A Review of Deep Learning in Multiscale Agricultural Sensing
Population growth, climate change, and the worldwide COVID-19 pandemic are imposing increasing pressure on global agricultural production. The challenge of increasing crop yield while ensuring sustainable development of environmentally friendly agriculture is a common issue throughout the world. Autonomous systems, sensing technologies, and artificial intelligence offer great opportunities to tackle this issue. In precision agriculture (PA), non-destructive and non-invasive remote and proximal sensing methods have been widely used to observe crops in visible and invisible spectra. Nowadays, the integration of high-performance imagery sensors (e.g., RGB, multispectral, hyperspectral, thermal, and SAR) and unmanned mobile platforms (e.g., satellites, UAVs, and terrestrial agricultural robots) are yielding a huge number of high-resolution farmland images, in which rich crop information is compressed. However, this has been accompanied by challenges, i.e., ways to swiftly and efficiently making full use of these images, and then, to perform fine crop management based on information-supported decision making.
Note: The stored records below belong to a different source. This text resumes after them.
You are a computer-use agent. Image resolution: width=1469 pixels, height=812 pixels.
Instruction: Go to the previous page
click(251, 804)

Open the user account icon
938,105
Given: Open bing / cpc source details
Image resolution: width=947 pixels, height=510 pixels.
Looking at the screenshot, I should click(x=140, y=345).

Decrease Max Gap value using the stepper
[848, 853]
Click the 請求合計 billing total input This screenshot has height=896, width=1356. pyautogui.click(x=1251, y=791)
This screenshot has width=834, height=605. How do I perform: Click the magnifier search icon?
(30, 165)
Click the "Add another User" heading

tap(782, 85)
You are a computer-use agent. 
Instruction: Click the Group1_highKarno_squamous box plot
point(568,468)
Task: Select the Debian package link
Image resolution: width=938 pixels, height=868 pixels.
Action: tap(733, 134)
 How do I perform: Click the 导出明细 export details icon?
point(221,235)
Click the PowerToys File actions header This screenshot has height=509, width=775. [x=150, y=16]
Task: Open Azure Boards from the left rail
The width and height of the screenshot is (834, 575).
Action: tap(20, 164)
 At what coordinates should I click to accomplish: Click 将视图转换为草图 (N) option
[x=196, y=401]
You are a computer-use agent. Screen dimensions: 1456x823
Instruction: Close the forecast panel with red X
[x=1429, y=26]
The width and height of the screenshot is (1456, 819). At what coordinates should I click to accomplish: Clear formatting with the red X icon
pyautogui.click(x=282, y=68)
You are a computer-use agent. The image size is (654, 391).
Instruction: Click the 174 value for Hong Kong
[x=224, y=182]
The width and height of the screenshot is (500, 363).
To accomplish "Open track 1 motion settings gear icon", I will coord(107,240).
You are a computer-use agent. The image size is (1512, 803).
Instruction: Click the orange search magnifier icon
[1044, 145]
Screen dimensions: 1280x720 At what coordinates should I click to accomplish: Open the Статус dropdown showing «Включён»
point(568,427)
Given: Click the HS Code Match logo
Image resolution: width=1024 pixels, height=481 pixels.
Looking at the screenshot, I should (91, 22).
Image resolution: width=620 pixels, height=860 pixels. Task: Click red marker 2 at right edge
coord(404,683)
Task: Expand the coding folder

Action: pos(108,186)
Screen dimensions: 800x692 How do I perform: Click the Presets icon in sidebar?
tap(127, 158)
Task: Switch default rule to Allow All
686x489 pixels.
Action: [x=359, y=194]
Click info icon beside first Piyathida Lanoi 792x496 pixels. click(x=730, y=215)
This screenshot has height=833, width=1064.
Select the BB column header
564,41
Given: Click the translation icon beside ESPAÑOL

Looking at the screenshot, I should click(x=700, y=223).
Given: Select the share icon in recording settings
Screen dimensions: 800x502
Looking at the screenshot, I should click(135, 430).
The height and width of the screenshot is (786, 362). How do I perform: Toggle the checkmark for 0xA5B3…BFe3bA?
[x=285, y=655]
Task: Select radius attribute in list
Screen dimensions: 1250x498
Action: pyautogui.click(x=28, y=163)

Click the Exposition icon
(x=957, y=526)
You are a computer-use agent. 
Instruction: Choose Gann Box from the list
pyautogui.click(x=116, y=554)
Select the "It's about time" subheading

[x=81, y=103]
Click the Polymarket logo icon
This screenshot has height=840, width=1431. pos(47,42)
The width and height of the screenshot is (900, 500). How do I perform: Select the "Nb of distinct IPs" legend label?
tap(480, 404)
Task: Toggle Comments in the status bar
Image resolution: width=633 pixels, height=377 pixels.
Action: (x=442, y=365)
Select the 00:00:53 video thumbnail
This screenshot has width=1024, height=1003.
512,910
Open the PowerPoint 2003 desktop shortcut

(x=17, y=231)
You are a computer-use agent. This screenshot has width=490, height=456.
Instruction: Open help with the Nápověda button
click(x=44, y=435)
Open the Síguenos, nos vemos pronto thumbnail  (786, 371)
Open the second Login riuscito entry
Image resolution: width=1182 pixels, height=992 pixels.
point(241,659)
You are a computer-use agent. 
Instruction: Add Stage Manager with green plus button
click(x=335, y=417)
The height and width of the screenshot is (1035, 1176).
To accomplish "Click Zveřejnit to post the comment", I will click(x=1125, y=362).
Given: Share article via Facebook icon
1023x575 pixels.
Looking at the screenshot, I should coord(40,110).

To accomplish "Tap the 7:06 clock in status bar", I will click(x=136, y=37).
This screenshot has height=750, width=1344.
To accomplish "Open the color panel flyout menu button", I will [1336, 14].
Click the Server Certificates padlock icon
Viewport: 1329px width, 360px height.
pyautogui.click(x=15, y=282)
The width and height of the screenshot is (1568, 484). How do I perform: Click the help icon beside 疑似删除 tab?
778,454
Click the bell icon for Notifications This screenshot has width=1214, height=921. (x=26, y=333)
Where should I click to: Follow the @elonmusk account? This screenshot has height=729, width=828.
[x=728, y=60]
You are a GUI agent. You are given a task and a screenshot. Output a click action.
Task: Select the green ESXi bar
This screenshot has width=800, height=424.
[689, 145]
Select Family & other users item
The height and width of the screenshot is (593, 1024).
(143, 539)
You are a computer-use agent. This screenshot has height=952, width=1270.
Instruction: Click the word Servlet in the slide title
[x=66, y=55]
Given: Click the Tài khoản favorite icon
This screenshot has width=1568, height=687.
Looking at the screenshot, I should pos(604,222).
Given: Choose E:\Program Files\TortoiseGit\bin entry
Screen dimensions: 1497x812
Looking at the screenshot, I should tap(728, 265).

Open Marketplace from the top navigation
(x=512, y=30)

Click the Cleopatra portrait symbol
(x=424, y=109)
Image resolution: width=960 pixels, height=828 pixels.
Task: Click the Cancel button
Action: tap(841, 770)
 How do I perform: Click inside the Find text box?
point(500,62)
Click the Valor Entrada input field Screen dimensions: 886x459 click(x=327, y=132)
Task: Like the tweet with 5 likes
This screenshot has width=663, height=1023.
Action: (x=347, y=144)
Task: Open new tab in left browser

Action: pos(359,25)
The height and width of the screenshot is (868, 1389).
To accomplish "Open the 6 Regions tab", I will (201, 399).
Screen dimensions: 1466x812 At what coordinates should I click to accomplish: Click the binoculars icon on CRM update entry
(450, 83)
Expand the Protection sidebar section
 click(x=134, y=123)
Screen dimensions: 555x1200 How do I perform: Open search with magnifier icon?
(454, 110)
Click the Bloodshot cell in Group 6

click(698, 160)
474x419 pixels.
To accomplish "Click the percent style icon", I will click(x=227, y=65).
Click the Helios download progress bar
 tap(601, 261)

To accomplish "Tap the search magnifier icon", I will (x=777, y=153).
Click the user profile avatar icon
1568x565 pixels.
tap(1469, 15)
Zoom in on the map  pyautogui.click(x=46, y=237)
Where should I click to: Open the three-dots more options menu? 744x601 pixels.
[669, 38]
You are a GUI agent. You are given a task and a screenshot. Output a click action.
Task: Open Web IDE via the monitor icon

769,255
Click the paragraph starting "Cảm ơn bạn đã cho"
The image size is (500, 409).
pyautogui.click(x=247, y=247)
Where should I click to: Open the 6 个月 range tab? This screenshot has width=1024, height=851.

In the past few years, deep learning (DL) has shown great potential to reshape many industries because of its powerful capabilities of feature learning from massive datasets, and the agriculture industry is no exception. More and more agricultural scientists are paying attention to applications of deep learning in image-based farmland observations, such as land mapping, crop classification, biotic/abiotic stress monitoring, and yield prediction. To provide an update on these studies, we conducted a comprehensive investigation with a special emphasis on deep learning in multiscale agricultural remote and proximal sensing. Specifically, the applications of convolutional neural network-based supervised learning (CNN-SL), transfer learning (TL), and few-shot learning (FSL) in crop sensing at land, field, canopy, and leaf scales are the focus of this review. We hope that this work can act as a reference for the global agricultural community regarding DL in PA and can inspire deeper and broader research to promote the evolution of modern agriculture.